The reality of extreme poverty

February 16th, 2009 by Steve

A few years ago the World Bank asked researchers to listen to what the poor are saying.  They were able to document the experiences of 60,000 women and men in 73 countries.  Over and over, in different languages and on different continents, poor people said poverty meant these things:

- You are short of food for all or part of the year, often eating only one meal per day, sometimes having to choose between stilling your child’s hunger or your own, and sometimes being able to do neither.

- You can’t save money.  If a family member falls ill and you need money to see a doctor, or if the crop fails and you have nothing to eat, you have to borrow from a local moneylender and he will charge you so much interest that the debt continues to mount and you may never be free of it.

- You can’t afford to send your children to school, or if they do start school, you have to take them out again if the harvest is poor.
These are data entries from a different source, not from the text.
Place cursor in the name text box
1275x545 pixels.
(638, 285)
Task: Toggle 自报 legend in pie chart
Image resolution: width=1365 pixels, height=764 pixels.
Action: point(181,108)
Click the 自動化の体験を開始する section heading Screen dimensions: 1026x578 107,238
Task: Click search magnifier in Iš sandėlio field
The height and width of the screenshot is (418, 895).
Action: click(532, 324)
- You live in an unstable house, made with mud or thatch that you need to rebuild every two or three years, or after severe weather.

- You have no close source of safe drinking water. You have to carry it a long way, and even then, it can make you ill unless you boil it.
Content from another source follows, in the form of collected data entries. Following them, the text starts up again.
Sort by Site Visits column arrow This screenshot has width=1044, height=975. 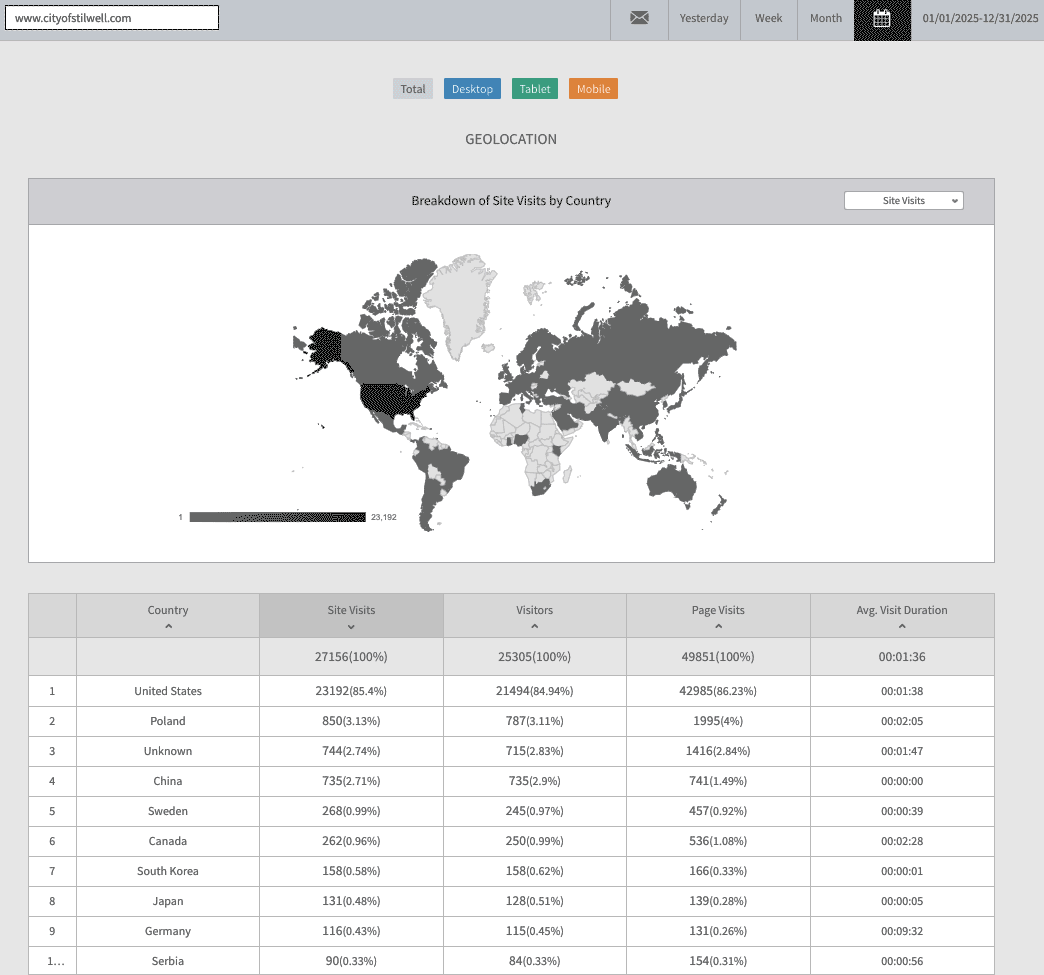tap(351, 627)
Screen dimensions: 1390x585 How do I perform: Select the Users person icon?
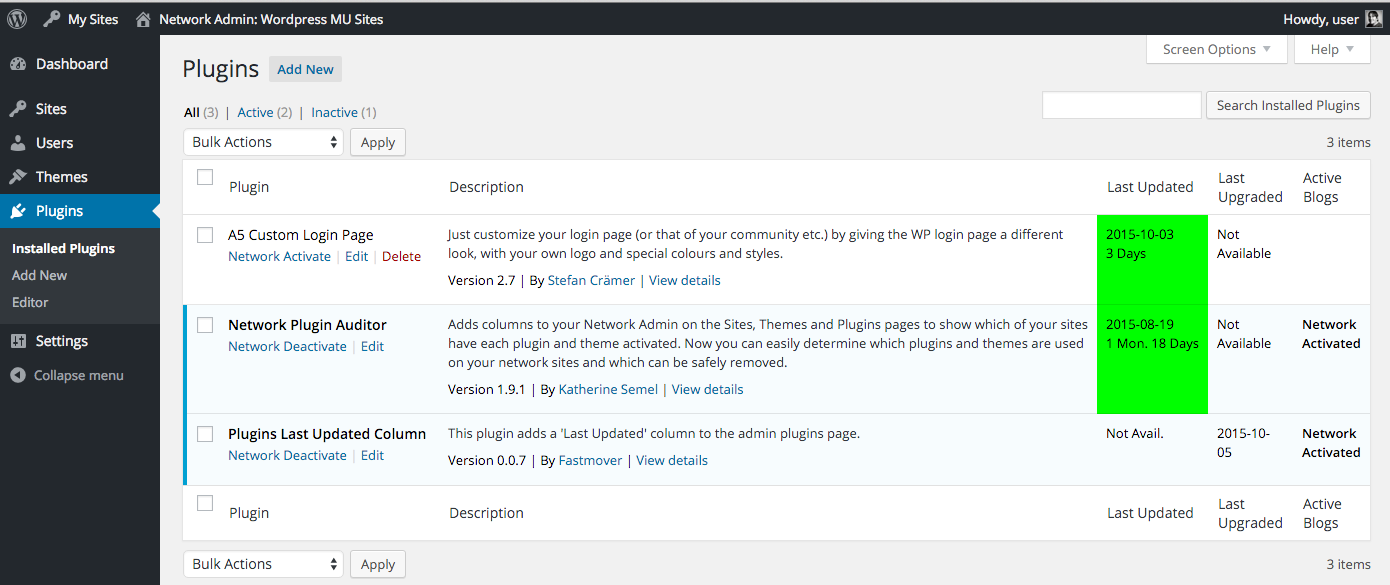18,143
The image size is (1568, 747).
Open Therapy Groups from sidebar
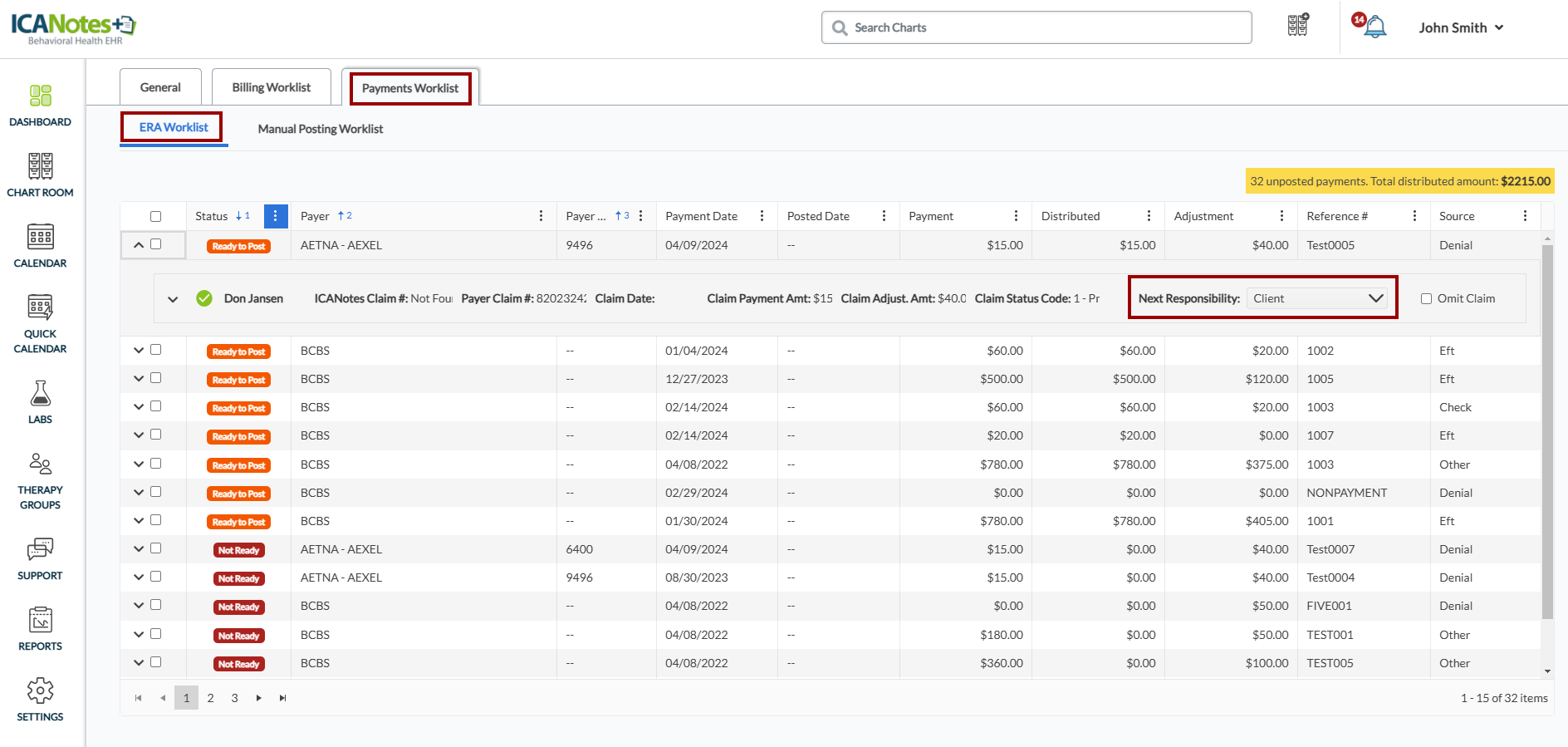click(x=40, y=481)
But extreme poverty is not only having unsatisfied material needs. It is often accompanied by a degrading state of powerlessness. Even in countries that are democracies and relatively well-governed, respondents to the World Bank survey described a range of situations in which they had to accept humiliation without protest. If someone takes what little you have, and you complain to the police, they may not listen to you.  Nor will the law necessarily protect you from rape or sexual harassment if you are a woman. You have a pervading sense of shame and failure because you cannot provide for your children.  Your poverty traps you and you lose hope of ever escaping from a life of hard work for which, at the end, you will have nothing to show beyond bare survival.
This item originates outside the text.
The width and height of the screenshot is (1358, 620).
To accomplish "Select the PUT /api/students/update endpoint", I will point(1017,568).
The World Bank defines extreme poverty as not having enough income to meet the most basic human needs for adequate food, water, shelter, clothing, sanitation, health care or education. Many people are familiar with the statistic that a billion people are living on less than US$1 per day.  That was the World Bank’s poverty line until 2008, when better data on international price comparisons enabled it to recalculate the amount people need to meet their basic needs.  The World Bank then set a new poverty line of $1.25 per day.  The number of people whose income puts them under this poverty line is not one billion but 1.4 billion. Though there are more people living in extreme poverty than we thought, the news is not all bad.  The more accurate information shows that in 1981, there were 1.9 billion people living in extreme poverty. That was about 4 in every 10 people, whereas now fewer than 1 in 4 are extremely poor.

Here’s my question: “What should I be doing to help?”

For the first time in history, it is now within our reach to eradicate world poverty and the suffering it brings. Yet around the world, a billion people struggle to live each day on less than many of us pay for bottled water. And though the number of deaths attributable to poverty worldwide has fallen dramatically in the past half-century, nearly ten million children still die unnecessarily each year. The people of the developed world face a profound choice: If we are not to turn our backs on a fifth of the world’s population, we must become part of the solution.